Niezależnie od tego czy wyprowadzasz się do akademika czy też do wynajmowanego mieszkania, musisz się odpowiednio spakować. W takich miejscach rzadko mamy do dyspozycji dużo miejsca na akcesoria kuchenne, dlatego warto przemyśleć, jakie rzeczy zabrać, aby przygotować sobie coś więcej do jedzenia niż zupkę chińską.
Zastawa stołowa
Niemal każdy ma swoje ulubione naczynia, w których lubi pić i jeść. Warto wziąć je ze sobą, aby w nowym miejscu poczuć się jak w domu. Nie należy jednak przesadzać z ilością. Dwa talerze obiadowe i śniadaniowe, dwie miski na zupę, szklanki termiczne lub kubki i dwa komplety sztućców w zupełności wystarczą dla jednej osoby. Inne naczynia będą zbędne, chyba, że szczególnie często przygotowujemy jakieś ulubione danie, które wymaga wyjątkowego sposobu podania.
Sprzęty kuchenne
Zazwyczaj w wynajmowanym lokum mamy do dyspozycji podstawowe sprzęty kuchenne jak lodówka, kuchenka czy mikrofalówka. Warto jednak mieć swój własny czajnik bezprzewodowy, który możemy trzymać nawet we własnym pokoju. Dzięki temu o każdej porze dnia i nocy, nie budząc współlokatorów, można sobie przygotować kubek aromatycznej herbaty lub kawy, co jest szczególnie cenne w trakcie sesji egzaminacyjnej. Można też rozważyć zabranie własnego opiekacza do kanapek lub blendera, jeśli lubimy potrawy przygotowywane z ich pomocą.
Garnki i patelnie
Jeśli w nowym lokum nie będzie do dyspozycji garnków, patelni i innych akcesoriów do gotowania, smażenia i pieczenia, to trzeba przygotować własny zestaw. Absolutne minimum to patelnia i dwa garnki, deska do krojenia i ostry nóż. Warto przy tym wybierać małe garnki i patelnie, odpowiednie do przygotowania porcji dla jednej osoby. Przykładowo patelnia o średnicy 12 cm w zupełności wystarczy, by przygotować na niej jajecznicę z trzech jajek, a garnek o pojemności 0,75 l pozwoli odgrzać dowolne danie ze słoika czy też ugotować budyń.
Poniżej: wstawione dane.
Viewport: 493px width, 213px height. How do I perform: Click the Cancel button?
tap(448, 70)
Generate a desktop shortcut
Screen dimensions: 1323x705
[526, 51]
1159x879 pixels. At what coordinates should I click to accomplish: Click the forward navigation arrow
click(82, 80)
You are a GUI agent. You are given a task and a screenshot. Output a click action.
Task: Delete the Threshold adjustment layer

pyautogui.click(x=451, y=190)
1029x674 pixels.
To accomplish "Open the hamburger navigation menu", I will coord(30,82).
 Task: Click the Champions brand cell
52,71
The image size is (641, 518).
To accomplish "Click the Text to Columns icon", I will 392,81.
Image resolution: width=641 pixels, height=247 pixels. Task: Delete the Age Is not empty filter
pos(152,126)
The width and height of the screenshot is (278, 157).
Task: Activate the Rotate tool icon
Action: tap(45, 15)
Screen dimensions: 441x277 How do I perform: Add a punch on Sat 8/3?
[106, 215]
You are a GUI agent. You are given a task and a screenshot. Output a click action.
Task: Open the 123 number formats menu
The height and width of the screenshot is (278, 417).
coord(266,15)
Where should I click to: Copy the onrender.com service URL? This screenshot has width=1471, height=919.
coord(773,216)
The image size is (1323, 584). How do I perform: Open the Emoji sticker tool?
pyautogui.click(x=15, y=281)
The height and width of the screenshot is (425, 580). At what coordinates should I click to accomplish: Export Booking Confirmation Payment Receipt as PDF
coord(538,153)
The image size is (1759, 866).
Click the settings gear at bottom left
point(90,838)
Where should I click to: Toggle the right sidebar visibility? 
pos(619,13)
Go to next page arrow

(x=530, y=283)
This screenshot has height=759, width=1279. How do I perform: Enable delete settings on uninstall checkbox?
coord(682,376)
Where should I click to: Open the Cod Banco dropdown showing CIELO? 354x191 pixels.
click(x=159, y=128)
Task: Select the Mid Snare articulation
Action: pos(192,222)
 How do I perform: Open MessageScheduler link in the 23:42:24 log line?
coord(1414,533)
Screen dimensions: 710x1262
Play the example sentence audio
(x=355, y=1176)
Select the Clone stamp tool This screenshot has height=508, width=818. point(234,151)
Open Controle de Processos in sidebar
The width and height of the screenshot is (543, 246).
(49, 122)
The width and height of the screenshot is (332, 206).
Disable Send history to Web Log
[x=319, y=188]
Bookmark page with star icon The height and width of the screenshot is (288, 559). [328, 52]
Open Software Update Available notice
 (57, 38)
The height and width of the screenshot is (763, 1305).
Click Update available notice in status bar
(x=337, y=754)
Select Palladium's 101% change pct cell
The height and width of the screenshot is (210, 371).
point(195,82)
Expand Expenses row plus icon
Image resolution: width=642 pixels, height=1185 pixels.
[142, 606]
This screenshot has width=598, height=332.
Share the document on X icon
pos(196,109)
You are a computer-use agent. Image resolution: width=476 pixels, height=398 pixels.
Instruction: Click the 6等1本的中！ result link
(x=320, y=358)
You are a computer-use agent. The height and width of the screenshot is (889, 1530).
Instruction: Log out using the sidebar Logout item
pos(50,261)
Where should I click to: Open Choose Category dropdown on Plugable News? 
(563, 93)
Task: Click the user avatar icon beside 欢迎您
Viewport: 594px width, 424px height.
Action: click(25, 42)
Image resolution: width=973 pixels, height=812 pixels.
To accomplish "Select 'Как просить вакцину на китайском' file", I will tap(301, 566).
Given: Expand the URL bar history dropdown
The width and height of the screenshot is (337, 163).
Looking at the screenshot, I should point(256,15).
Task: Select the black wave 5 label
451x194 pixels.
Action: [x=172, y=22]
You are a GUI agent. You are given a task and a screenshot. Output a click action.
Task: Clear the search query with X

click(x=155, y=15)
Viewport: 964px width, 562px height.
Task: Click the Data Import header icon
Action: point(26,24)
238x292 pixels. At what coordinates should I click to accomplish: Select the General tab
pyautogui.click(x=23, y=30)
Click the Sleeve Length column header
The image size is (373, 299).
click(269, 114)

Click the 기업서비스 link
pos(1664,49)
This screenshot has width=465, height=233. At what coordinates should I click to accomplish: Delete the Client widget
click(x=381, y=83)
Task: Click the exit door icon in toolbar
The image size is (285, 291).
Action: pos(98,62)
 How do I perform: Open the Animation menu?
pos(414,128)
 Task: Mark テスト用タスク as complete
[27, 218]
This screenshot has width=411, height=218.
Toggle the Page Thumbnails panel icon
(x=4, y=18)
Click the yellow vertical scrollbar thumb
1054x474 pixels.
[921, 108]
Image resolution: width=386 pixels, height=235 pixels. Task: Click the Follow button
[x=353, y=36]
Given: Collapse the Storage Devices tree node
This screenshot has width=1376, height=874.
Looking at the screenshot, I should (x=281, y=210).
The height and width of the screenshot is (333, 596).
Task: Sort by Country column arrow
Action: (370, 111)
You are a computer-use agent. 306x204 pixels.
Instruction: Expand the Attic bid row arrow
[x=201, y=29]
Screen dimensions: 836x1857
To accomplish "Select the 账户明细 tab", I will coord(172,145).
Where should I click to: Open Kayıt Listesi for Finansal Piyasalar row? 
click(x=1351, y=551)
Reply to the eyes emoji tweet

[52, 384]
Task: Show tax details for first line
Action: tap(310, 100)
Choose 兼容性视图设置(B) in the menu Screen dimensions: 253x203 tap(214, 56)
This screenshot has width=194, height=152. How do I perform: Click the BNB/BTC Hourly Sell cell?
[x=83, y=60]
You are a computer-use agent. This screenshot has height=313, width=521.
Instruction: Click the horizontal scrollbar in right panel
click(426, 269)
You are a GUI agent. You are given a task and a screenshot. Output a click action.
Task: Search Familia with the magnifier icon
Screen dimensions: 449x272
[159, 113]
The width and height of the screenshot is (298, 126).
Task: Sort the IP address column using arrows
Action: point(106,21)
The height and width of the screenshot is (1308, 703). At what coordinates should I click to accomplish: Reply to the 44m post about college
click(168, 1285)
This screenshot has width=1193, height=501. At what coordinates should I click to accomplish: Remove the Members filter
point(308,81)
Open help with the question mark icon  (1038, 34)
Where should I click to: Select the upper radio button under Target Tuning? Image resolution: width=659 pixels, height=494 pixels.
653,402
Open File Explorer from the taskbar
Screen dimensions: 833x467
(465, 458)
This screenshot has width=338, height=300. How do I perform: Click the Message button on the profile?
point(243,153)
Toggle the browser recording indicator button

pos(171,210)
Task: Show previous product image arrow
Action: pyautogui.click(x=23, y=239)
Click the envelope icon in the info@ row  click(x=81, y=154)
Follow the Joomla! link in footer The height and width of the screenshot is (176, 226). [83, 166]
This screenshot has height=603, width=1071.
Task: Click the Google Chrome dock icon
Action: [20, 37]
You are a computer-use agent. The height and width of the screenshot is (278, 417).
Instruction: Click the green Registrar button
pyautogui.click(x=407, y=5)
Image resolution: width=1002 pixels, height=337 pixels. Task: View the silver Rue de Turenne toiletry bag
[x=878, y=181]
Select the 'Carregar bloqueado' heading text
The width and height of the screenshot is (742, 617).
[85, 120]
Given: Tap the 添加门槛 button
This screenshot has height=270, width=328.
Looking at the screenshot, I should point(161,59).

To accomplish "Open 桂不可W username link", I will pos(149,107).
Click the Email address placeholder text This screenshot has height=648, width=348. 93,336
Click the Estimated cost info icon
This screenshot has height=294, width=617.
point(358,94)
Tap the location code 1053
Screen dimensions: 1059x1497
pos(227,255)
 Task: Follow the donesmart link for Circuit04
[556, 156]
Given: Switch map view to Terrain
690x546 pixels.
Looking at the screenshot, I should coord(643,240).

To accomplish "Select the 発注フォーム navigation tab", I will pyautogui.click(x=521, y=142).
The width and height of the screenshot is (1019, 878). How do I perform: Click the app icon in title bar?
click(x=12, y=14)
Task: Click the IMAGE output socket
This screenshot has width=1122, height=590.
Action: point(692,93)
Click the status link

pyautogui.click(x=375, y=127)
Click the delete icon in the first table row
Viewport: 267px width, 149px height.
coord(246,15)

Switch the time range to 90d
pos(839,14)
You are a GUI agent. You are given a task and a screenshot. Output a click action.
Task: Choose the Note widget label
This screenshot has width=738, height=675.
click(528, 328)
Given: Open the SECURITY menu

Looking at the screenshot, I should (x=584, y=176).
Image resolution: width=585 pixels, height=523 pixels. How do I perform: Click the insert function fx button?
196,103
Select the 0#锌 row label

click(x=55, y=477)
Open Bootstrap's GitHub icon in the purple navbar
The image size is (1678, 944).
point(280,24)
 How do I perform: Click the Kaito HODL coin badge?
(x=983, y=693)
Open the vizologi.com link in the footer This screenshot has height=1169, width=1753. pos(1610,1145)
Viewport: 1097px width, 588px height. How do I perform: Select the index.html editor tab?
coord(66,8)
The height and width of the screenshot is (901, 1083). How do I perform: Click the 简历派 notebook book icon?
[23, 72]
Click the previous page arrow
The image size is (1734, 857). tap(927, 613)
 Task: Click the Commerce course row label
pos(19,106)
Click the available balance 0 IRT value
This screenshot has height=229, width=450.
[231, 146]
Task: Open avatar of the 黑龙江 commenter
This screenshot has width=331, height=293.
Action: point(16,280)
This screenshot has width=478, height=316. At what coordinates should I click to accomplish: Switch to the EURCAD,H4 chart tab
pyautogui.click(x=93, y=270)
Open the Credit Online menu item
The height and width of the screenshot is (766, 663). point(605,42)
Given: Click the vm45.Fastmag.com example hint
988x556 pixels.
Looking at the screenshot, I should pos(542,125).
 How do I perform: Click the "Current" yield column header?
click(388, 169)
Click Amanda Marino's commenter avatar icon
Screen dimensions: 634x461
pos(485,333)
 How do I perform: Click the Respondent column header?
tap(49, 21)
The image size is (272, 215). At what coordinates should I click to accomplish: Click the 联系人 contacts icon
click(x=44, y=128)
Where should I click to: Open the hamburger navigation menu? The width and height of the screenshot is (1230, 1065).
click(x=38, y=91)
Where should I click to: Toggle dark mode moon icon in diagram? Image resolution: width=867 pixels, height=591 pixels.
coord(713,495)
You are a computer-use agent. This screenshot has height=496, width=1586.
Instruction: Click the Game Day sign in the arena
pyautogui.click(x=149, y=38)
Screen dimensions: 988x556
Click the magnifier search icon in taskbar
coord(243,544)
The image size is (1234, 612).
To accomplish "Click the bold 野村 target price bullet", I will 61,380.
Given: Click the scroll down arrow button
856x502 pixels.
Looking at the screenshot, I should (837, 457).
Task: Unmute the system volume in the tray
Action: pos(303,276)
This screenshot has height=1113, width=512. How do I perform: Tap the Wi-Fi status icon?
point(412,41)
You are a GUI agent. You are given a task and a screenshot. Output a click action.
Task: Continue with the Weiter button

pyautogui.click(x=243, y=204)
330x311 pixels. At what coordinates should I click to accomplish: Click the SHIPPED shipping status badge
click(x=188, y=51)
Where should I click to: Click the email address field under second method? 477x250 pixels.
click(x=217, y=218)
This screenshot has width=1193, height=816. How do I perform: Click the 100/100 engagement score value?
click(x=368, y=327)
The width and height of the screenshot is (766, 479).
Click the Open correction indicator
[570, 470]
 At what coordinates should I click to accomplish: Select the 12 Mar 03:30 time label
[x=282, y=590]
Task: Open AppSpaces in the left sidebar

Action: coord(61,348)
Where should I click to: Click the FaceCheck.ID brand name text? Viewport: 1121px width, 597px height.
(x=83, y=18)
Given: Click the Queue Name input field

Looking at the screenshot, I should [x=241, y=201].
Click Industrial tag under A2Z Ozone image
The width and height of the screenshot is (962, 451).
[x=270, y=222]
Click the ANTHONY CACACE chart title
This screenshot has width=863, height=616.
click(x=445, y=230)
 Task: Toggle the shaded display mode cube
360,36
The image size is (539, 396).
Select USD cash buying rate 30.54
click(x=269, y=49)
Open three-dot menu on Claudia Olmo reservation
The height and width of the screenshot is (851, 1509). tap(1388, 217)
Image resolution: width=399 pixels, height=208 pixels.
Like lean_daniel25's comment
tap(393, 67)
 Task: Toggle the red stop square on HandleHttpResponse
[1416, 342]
Komponując wyposażenie, które zabierzemy ze sobą do akademika lub mieszkania studenckiego warto stawiać na praktyczne, wielofunkcyjne i pojedyncze elementy. Dobrym sposobem jest też porozumienie się ze współlokatorami tak, by dzielić się większym sprzętem kuchennym. Jednak korzystając z takiego rozwiązania trzeba pamiętać, by o cudze rzeczy bardzo dbać, w innym przypadku długo nie nacieszymy się udogodnieniami oraz przychylnością koleżanek i kolegów. Warto też pomyśleć o stosowaniu zasady zero waste, czyli w tym wypadku o ograniczaniu do minimum odpadów i wykorzystywanie żywności. Robienie przemyślanych zakupów pozwoli żyć ekologicznie i zaoszczędzić pieniądze na małe przyjemności!